##### STORED DATA #####

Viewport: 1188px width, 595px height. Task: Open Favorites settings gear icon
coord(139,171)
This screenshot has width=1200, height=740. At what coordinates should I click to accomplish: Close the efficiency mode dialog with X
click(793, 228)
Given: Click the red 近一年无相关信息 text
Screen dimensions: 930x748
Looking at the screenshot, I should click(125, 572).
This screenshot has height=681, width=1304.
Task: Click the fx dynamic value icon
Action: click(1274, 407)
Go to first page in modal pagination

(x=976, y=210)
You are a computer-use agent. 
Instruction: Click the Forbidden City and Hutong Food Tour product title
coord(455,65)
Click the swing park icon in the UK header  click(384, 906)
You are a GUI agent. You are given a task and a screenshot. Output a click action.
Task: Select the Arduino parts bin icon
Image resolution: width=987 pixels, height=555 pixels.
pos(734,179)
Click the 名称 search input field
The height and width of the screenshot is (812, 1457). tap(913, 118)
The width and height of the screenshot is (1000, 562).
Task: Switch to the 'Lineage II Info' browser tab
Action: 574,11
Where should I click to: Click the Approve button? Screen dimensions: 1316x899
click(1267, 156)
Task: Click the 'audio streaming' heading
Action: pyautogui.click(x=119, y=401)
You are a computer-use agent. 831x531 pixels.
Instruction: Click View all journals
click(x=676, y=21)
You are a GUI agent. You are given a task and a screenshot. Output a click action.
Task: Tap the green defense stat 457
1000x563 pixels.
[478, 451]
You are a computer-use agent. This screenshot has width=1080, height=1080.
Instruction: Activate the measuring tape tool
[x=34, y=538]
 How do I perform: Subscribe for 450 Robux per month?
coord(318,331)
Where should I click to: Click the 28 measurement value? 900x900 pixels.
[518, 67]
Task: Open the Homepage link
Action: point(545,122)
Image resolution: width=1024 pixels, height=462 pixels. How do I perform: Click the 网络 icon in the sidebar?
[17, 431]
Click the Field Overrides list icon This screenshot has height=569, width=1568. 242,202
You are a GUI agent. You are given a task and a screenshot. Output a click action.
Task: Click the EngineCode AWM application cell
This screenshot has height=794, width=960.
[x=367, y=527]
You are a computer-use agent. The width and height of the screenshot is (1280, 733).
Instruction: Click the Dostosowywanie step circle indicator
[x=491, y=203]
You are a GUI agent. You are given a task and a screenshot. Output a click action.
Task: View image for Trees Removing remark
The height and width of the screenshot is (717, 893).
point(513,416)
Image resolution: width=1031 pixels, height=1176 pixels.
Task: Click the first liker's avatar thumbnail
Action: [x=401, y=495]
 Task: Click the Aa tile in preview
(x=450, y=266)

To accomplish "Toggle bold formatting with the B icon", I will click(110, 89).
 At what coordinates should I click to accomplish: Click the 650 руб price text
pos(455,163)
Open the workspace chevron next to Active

#####

All records are to be retyped exactly. None may be omitted.

Viewport: 1188px width, 595px height. Task: Open Favorites settings gear icon
coord(139,171)
This screenshot has width=1200, height=740. At what coordinates should I click to accomplish: Close the efficiency mode dialog with X
click(793, 228)
Given: Click the red 近一年无相关信息 text
Screen dimensions: 930x748
Looking at the screenshot, I should click(125, 572).
This screenshot has height=681, width=1304.
Task: Click the fx dynamic value icon
Action: click(1274, 407)
Go to first page in modal pagination

(x=976, y=210)
You are a computer-use agent. 
Instruction: Click the Forbidden City and Hutong Food Tour product title
coord(455,65)
Click the swing park icon in the UK header  click(384, 906)
You are a GUI agent. You are given a task and a screenshot. Output a click action.
Task: Select the Arduino parts bin icon
Image resolution: width=987 pixels, height=555 pixels.
pos(734,179)
Click the 名称 search input field
The height and width of the screenshot is (812, 1457). tap(913, 118)
The width and height of the screenshot is (1000, 562).
Task: Switch to the 'Lineage II Info' browser tab
Action: 574,11
Where should I click to: Click the Approve button? Screen dimensions: 1316x899
click(1267, 156)
Task: Click the 'audio streaming' heading
Action: pyautogui.click(x=119, y=401)
You are a computer-use agent. 831x531 pixels.
Instruction: Click View all journals
click(x=676, y=21)
You are a GUI agent. You are given a task and a screenshot. Output a click action.
Task: Tap the green defense stat 457
1000x563 pixels.
[478, 451]
You are a computer-use agent. This screenshot has width=1080, height=1080.
Instruction: Activate the measuring tape tool
[x=34, y=538]
 How do I perform: Subscribe for 450 Robux per month?
coord(318,331)
Where should I click to: Click the 28 measurement value? 900x900 pixels.
[518, 67]
Task: Open the Homepage link
Action: point(545,122)
Image resolution: width=1024 pixels, height=462 pixels. How do I perform: Click the 网络 icon in the sidebar?
[17, 431]
Click the Field Overrides list icon This screenshot has height=569, width=1568. 242,202
You are a GUI agent. You are given a task and a screenshot. Output a click action.
Task: Click the EngineCode AWM application cell
This screenshot has height=794, width=960.
[x=367, y=527]
You are a computer-use agent. The width and height of the screenshot is (1280, 733).
Instruction: Click the Dostosowywanie step circle indicator
[x=491, y=203]
You are a GUI agent. You are given a task and a screenshot. Output a click action.
Task: View image for Trees Removing remark
The height and width of the screenshot is (717, 893).
point(513,416)
Image resolution: width=1031 pixels, height=1176 pixels.
Task: Click the first liker's avatar thumbnail
Action: [x=401, y=495]
 Task: Click the Aa tile in preview
(x=450, y=266)

To accomplish "Toggle bold formatting with the B icon", I will click(110, 89).
 At what coordinates should I click to accomplish: Click the 650 руб price text
pos(455,163)
Open the workspace chevron next to Active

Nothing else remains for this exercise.